I have to say, though—I think eating an entire bag of dried apricots this Saturday evening has to be worthy of some kind of Lifetime Achievement award.

I don’t know what I was thinking, really. They were sweet and chewy and aside from their creepy resemblance to a severed human ear they just tasted so good and I gnawed my way through the whole pack, feeling virtuous, even, for not choosing ice cream. Later, when I went to bed, my brain tried to warn me—heyyyy, don’t I remember something about dried fruit and fiber?—but I thought, nahh, that’s prunes.
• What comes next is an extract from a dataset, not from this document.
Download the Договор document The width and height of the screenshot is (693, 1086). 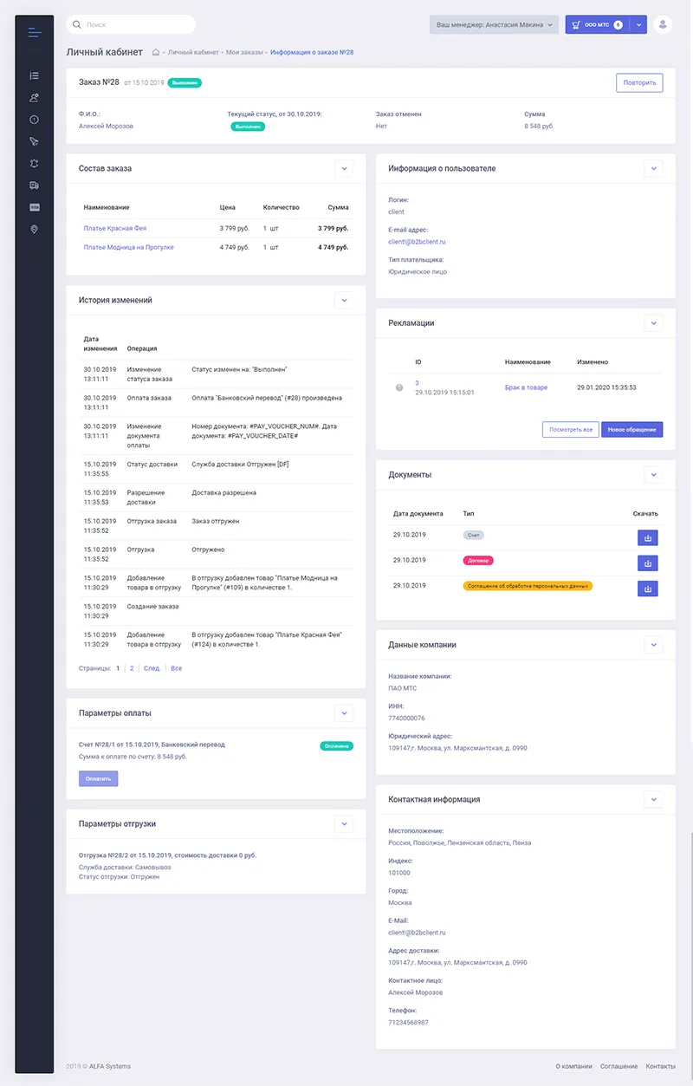pos(647,563)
Then at 2 AM, I woke up . . . with an IED in my midsection. And O, I did suffer the Wrath of the Apricots, friends. For a full 24 hours afterwards, a fierce and relentless battle raged, with heavy artillery and startling explosions. There were base ejection payloads, rocket assisted projectiles, and devastating air bursts. It was so bad I actually went back and dug the bag out of the trash, positive I’d missed a label that said “WARNING: CONTENTS MAY TURN ASSHOLE INTO EYE OF SAURON.”

Anyway, I share this unsavory tale only to warn others: the only circumstances in which you should attempt to consume a large amount of dried apricots is if you haven’t shit in a week and all other methods have failed, and even then? You might want to just consider death as a more comfortable option.